● Work instructions: From the line that holds "The width and" to the last line below, retype everything exactly and nothing else; omit pictures.

━━━━━ Exercise inputs

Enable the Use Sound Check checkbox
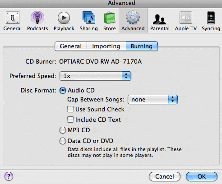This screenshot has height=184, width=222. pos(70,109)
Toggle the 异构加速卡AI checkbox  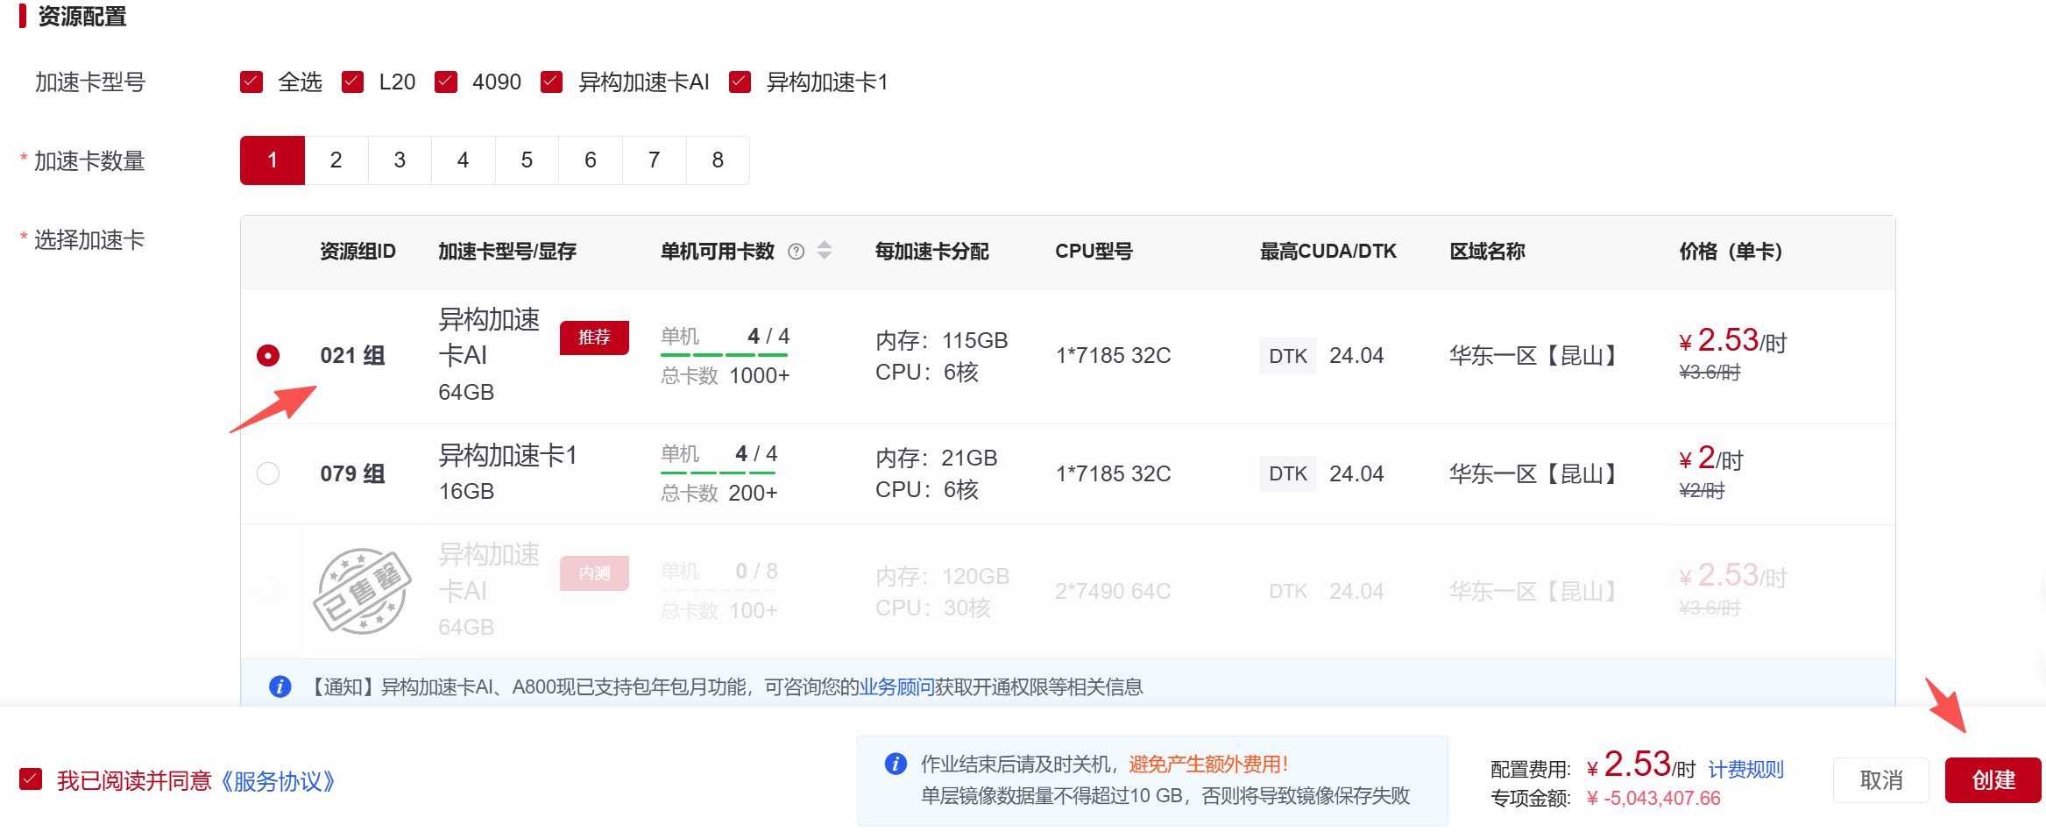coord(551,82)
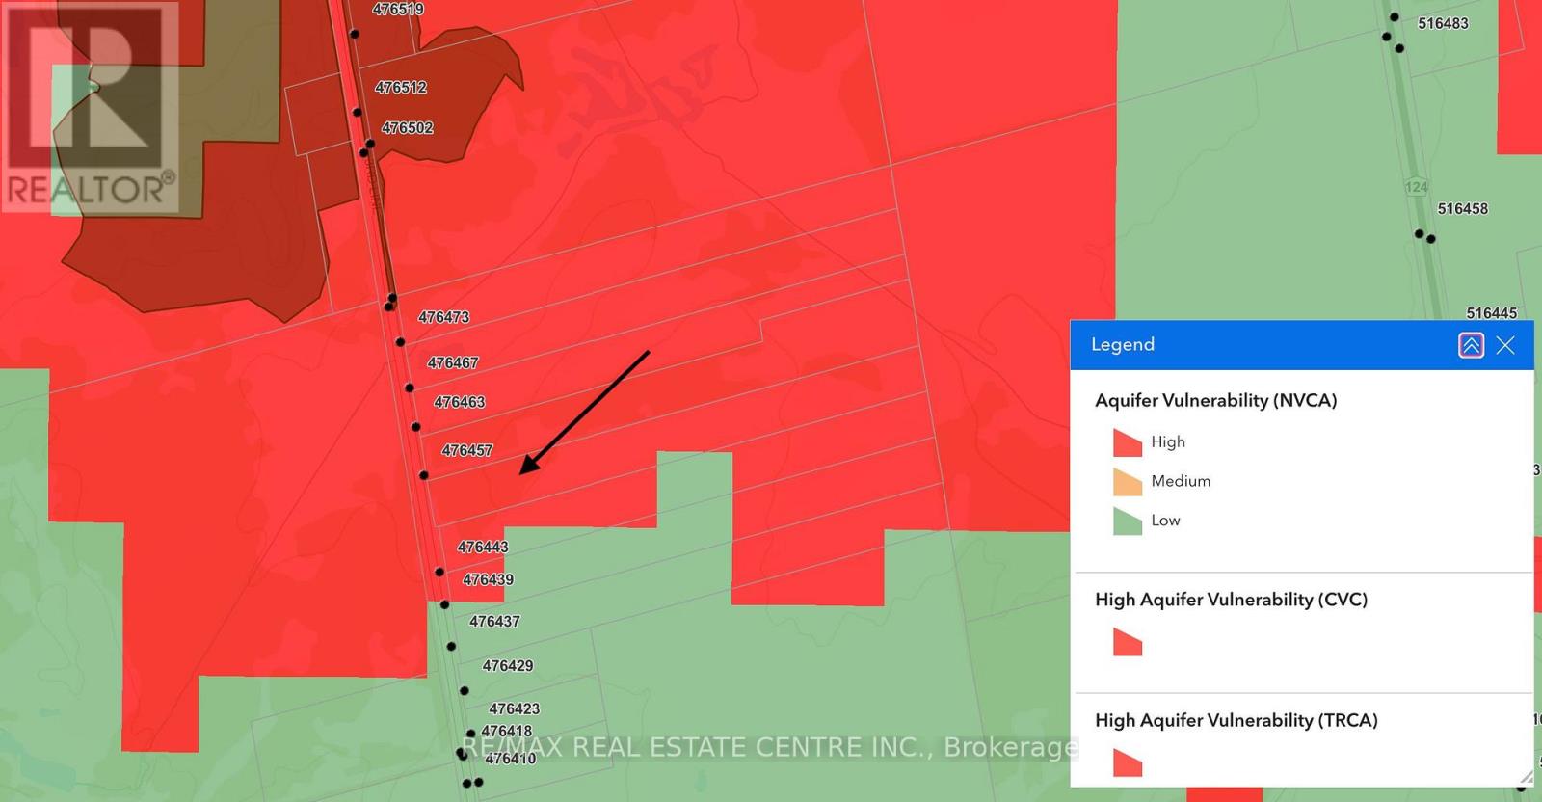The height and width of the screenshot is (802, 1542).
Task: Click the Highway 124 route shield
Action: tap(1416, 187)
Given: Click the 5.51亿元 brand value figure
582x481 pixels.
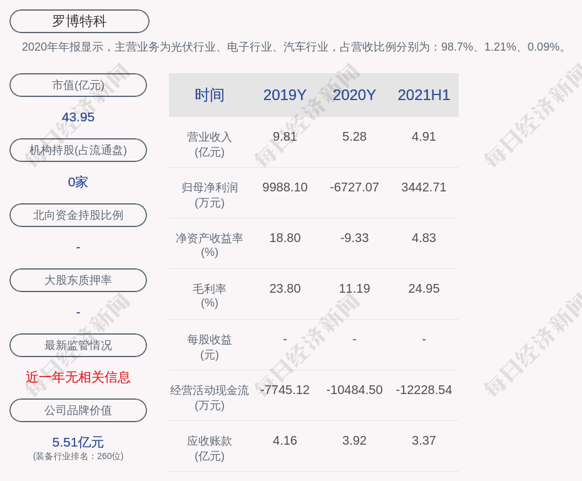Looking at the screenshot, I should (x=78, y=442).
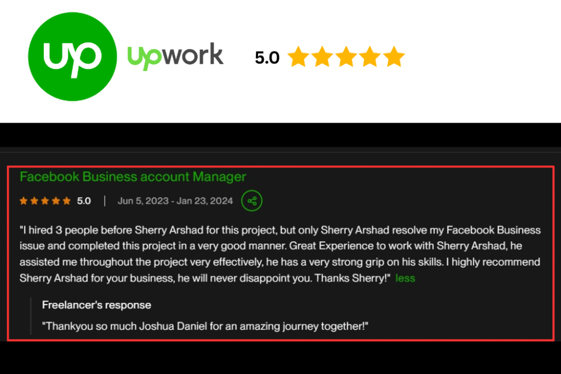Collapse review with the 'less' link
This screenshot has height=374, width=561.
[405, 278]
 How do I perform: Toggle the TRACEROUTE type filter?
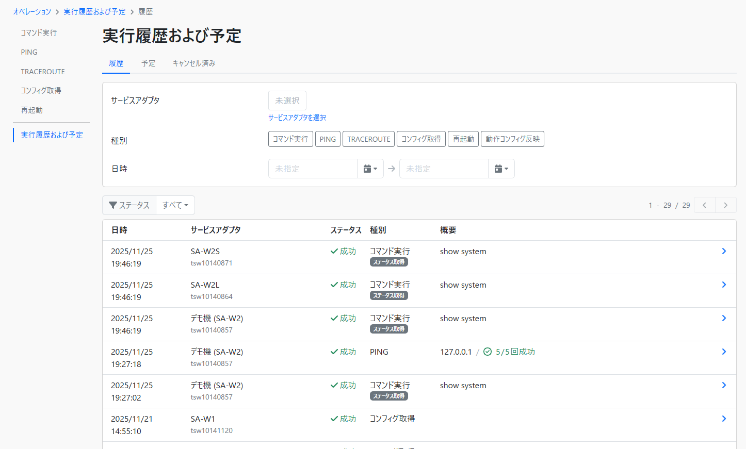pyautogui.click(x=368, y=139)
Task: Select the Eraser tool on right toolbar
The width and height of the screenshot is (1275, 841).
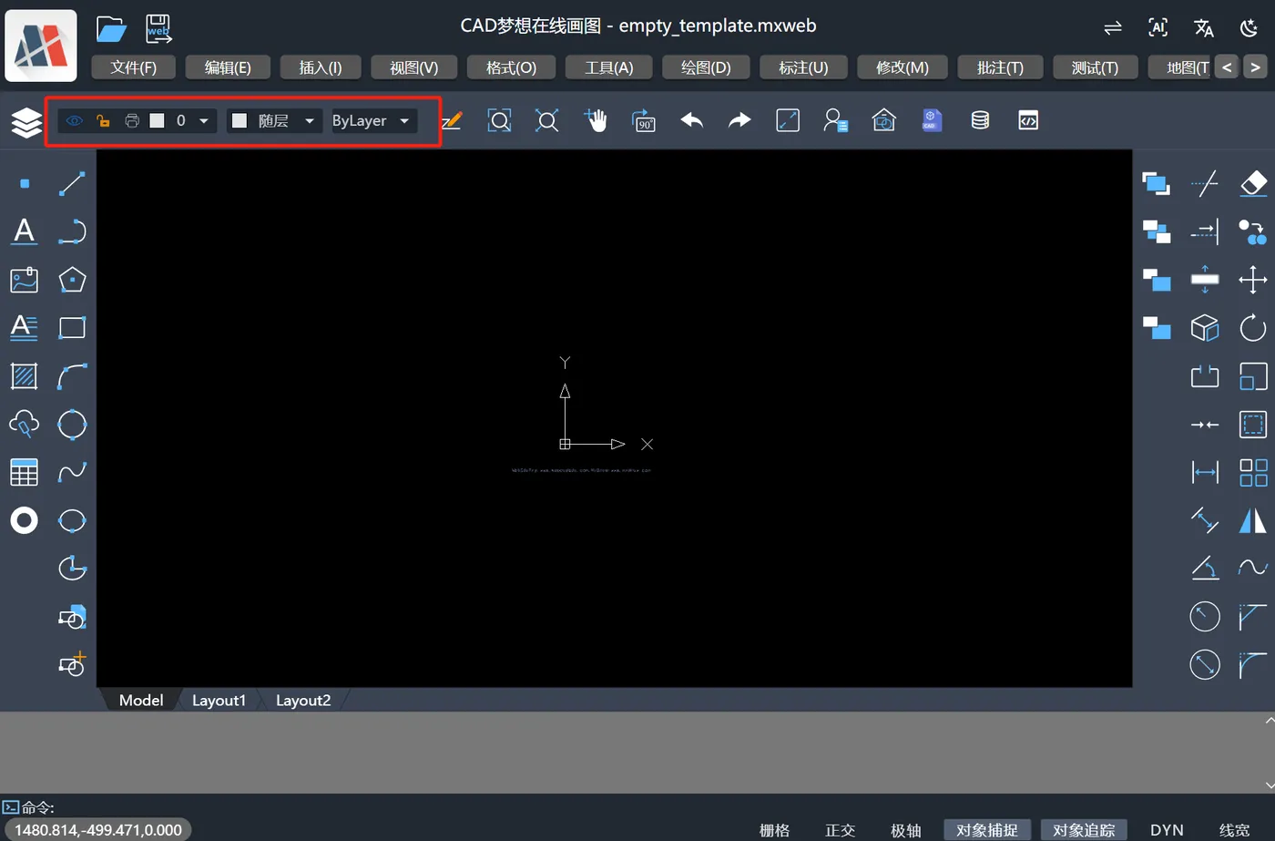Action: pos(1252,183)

━━━━━━━━━━

● Your solution:
The width and height of the screenshot is (1275, 841).
Action: pos(1252,183)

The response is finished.